Unternehmerische Eigenverantwortung und Sorgfalt muss stärker belohnt werden: Diejenigen Unternehmen, die in regelmäßigen Sicherheitsprüfungen, Schutzkontrollen etc. allen Auflagen entsprechen und keine Beanstandungen vorweisen, sollten durch ein größeres Prüfintervall entlasten werden – umgekehrt werden diejenigen Unternehmen häufiger kontrolliert, die regelmäßig gegen Standards und Normen verstoßen. Ein solches System der dynamischen Prüfintervalle stellt einen praktischen Anreiz dar, eigenverantwortlich der unternehmerischen Sorgfaltspflicht nachzukommen und somit den Aufwand für Sicherheitsüberprüfungen und ähnliche Kontrollen zu verringern.

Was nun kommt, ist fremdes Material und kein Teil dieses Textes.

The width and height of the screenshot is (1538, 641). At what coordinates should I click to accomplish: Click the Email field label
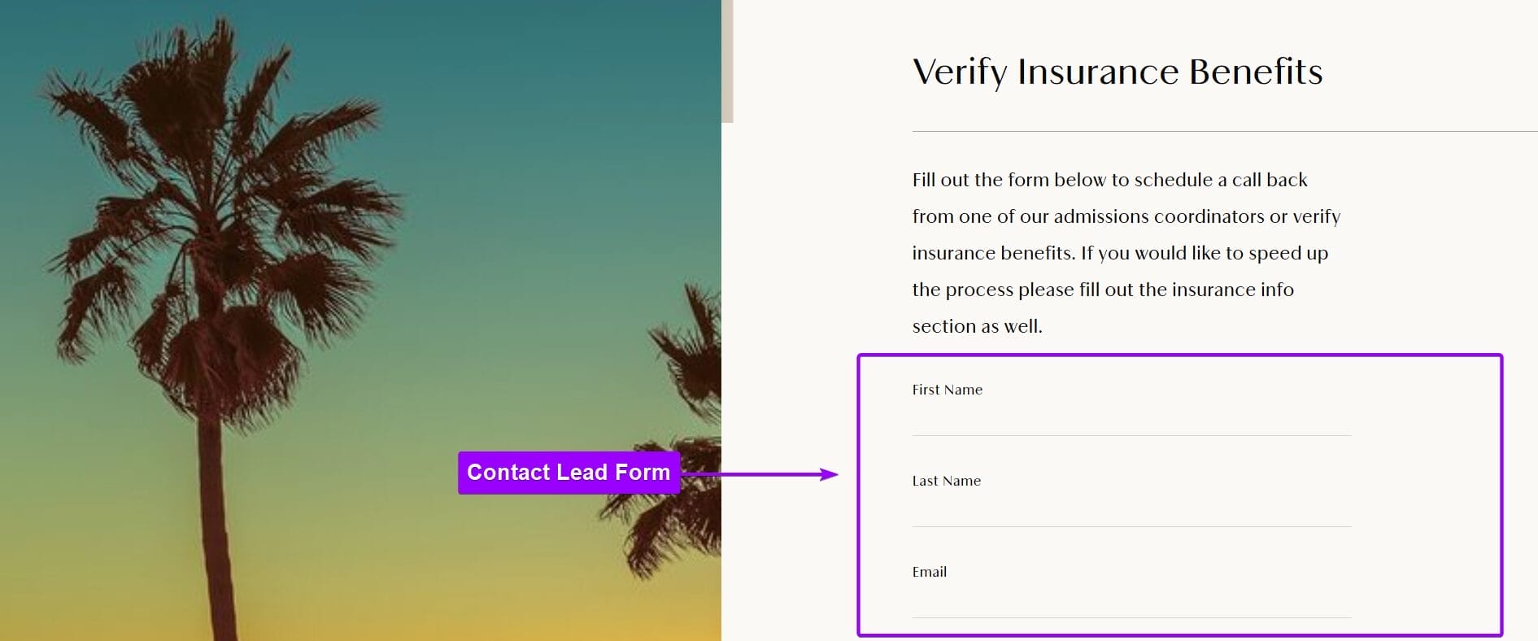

7) Genehmigungsfiktionen einsetzen

Im Interesse der gemeinsamen Sache für Klimaschutz, wirtschaftliche Prosperität und digitalen Fortschritt: Das Zusammenspiel von Unternehmen und Behörden muss von der grundsätzlichen Idee geleitet sein, praktische Herausforderungen lösen zu wollen. Wo erforderlich, muss der Dienstleistungscharakter gegenüber dem Kontrollcharakter gestärkt werden. Beispielsweise sollten gute Instrumente wie die Einführung von Genehmigungsfiktionen lösungsorientiert gelebt werden und nicht durch formale Prozessschritte konterkariert werden.